Created 05-15-2018 11:45 AM
I am using HDP 2.6.4 and Ambari 2.6.1.5. In Ambari HDFS summary page there is a metric called "Disk Usage (DFS Used)" which in case is showing 19GB. If I do a hdfs dfs -du -h / it is giving a total of 6GB. Shouldn't these two results be the same, or I am missing something here?
Created 05-15-2018 04:46 PM
This is referring to the replication factor of HDFS which defaults to 3. This means that files you place on HDFS are stored 3 times on disks across the cluster for redundancy/node failure tolerance purposes. Therefore your 'du -h' will give you the sum of file sizes you have places on HDFS whereas the HDFS disk usage will give you the total disk space consumed.

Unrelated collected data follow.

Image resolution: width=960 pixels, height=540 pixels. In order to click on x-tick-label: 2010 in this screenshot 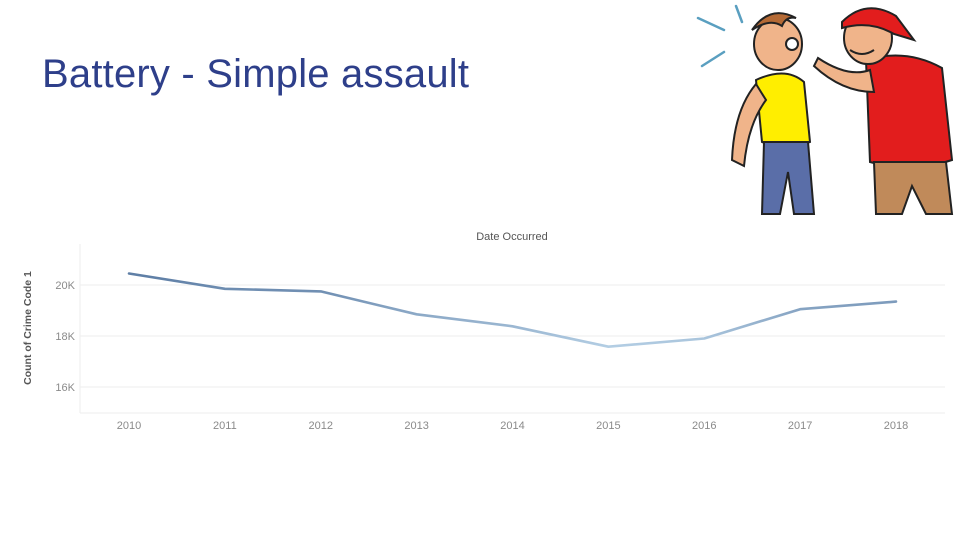, I will do `click(129, 426)`.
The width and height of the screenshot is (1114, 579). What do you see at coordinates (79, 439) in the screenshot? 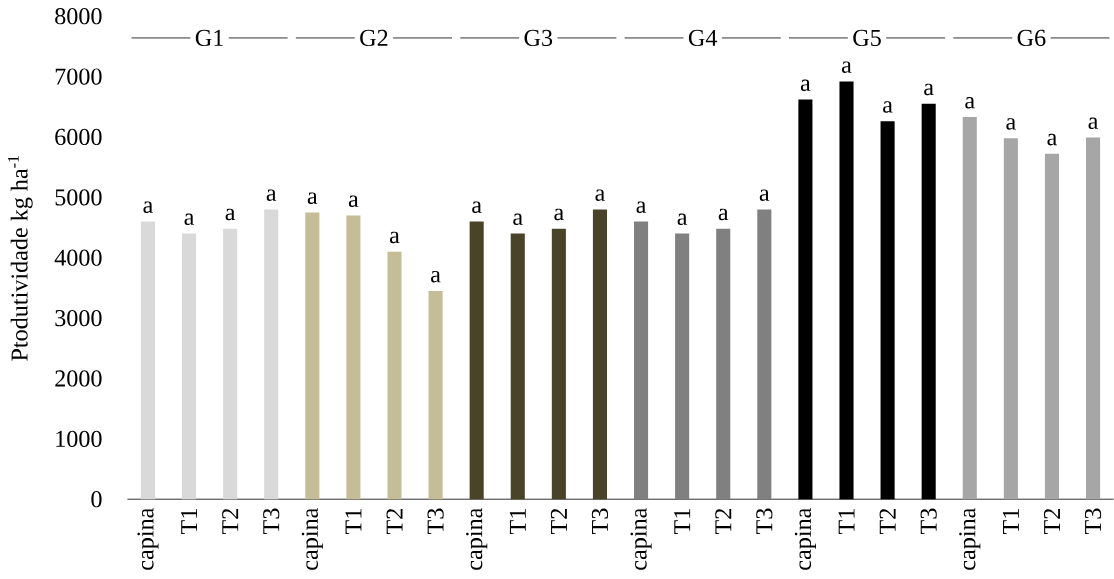
I see `y-tick-label: 1000` at bounding box center [79, 439].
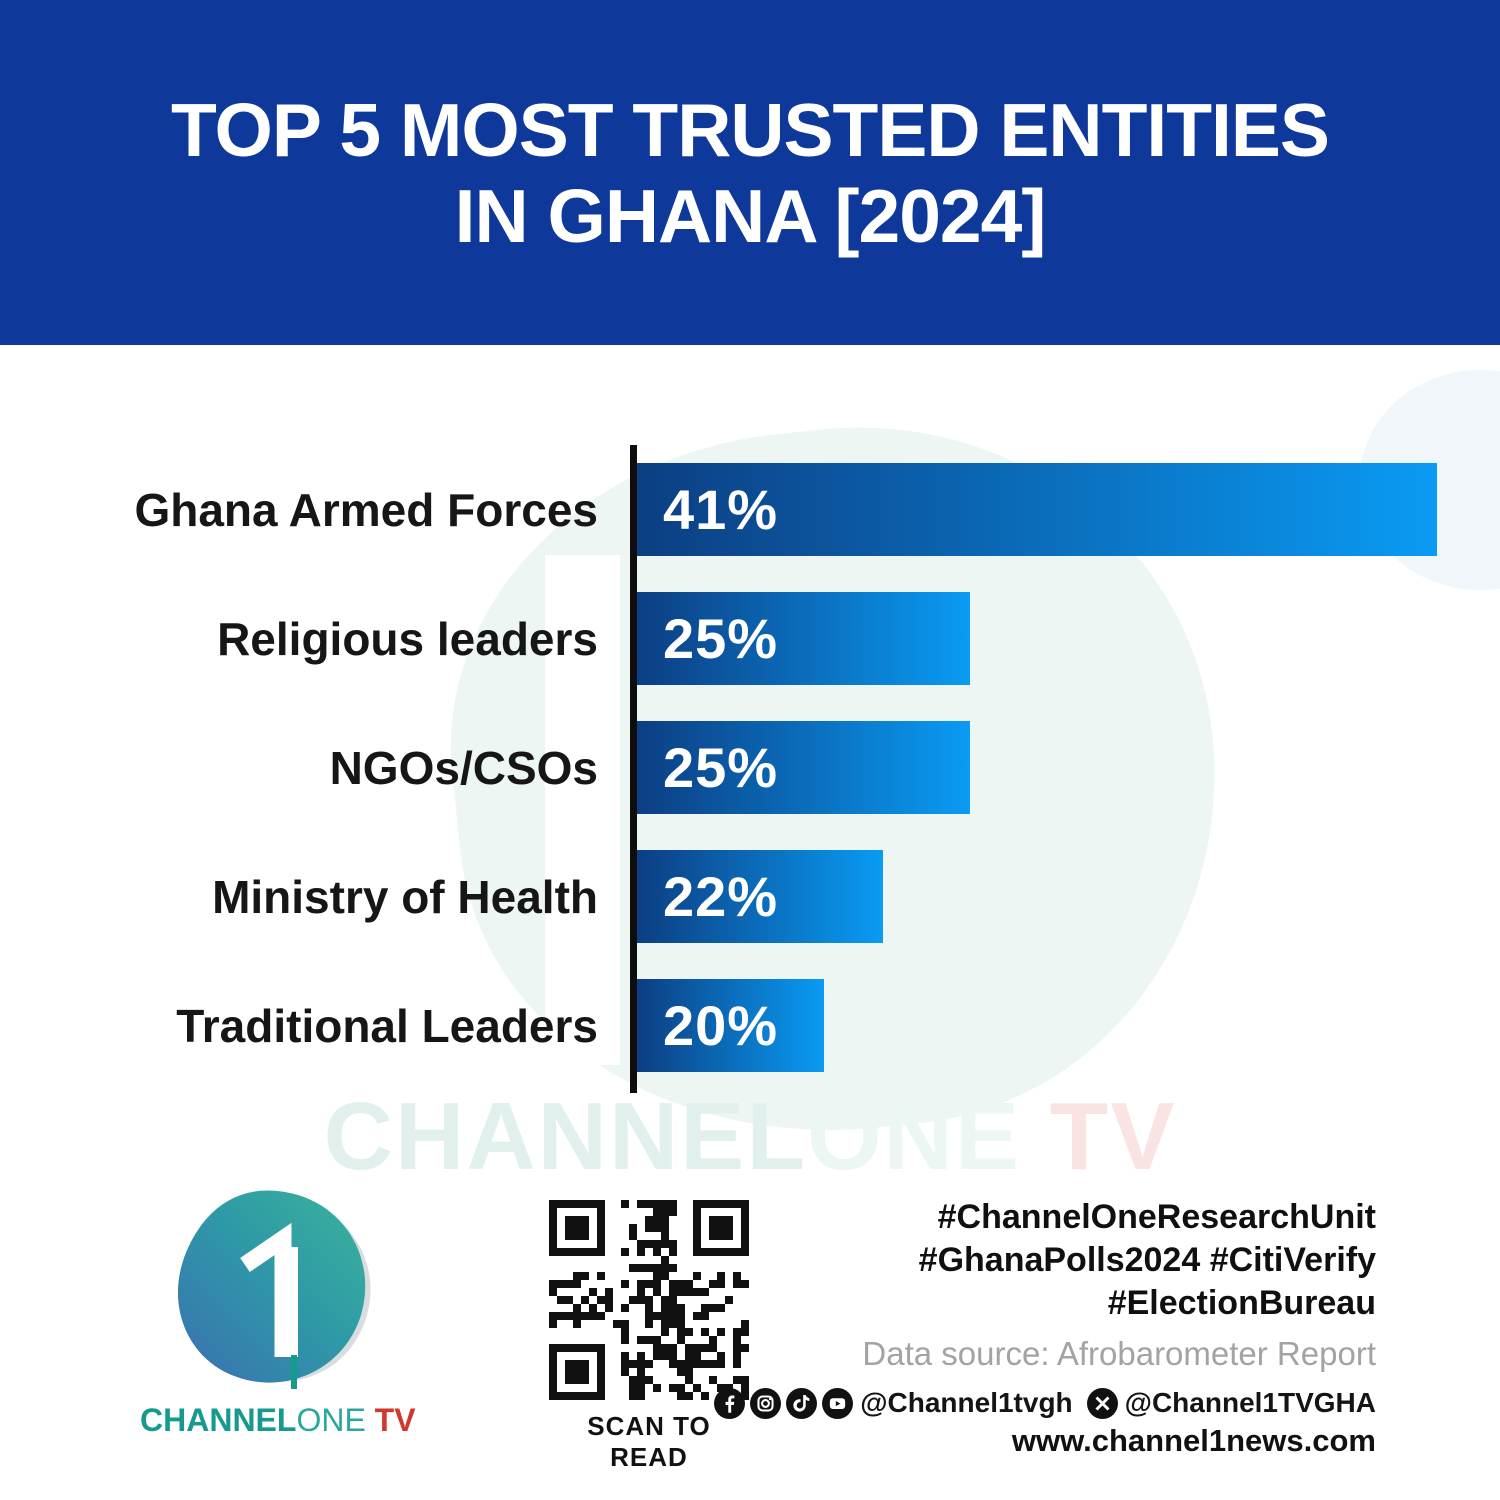 Image resolution: width=1500 pixels, height=1500 pixels. I want to click on bar: 41%, so click(1037, 510).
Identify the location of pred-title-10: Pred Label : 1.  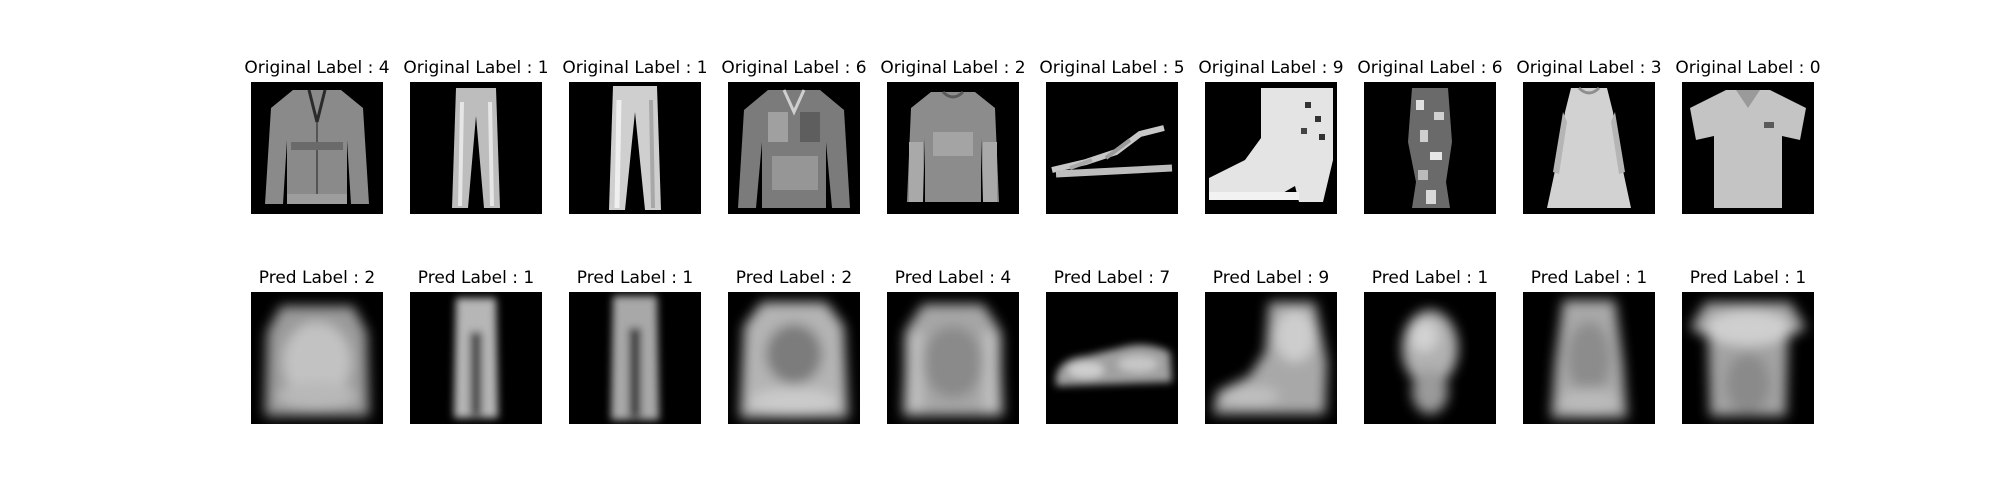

6.XX GB * 3 replication factor = ~19 GB
Created 05-15-2018 04:46 PM
This is referring to the replication factor of HDFS which defaults to 3. This means that files you place on HDFS are stored 3 times on disks across the cluster for redundancy/node failure tolerance purposes. Therefore your 'du -h' will give you the sum of file sizes you have places on HDFS whereas the HDFS disk usage will give you the total disk space consumed.

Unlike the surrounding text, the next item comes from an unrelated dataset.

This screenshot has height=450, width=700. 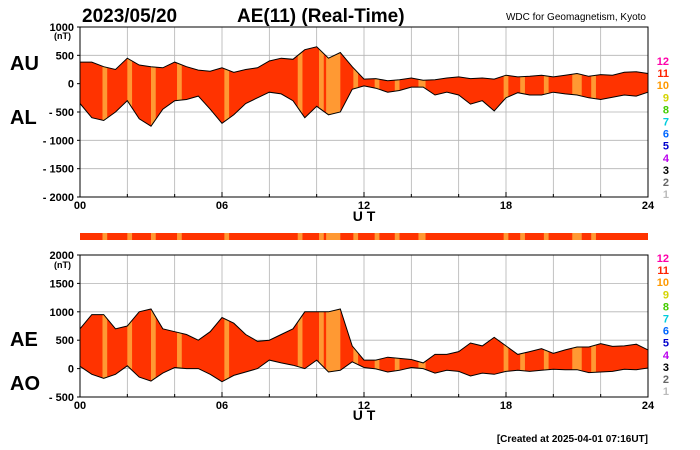 I want to click on ao-label: AO, so click(x=25, y=384).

6.XX GB * 3 replication factor = ~19 GB
Created 05-16-2018 09:35 AM
@anarasimham, thanks for the info, Any reference to documentation stating this ?
Created 05-16-2018 12:06 PM
I couldn't find any documentation on this specific calculation, but you can understand it through testing as you have already. If you'd like to verify, insert a 2GB file into HDFS and get measurements before and after the insert. You should see the numbers change by the respective amounts.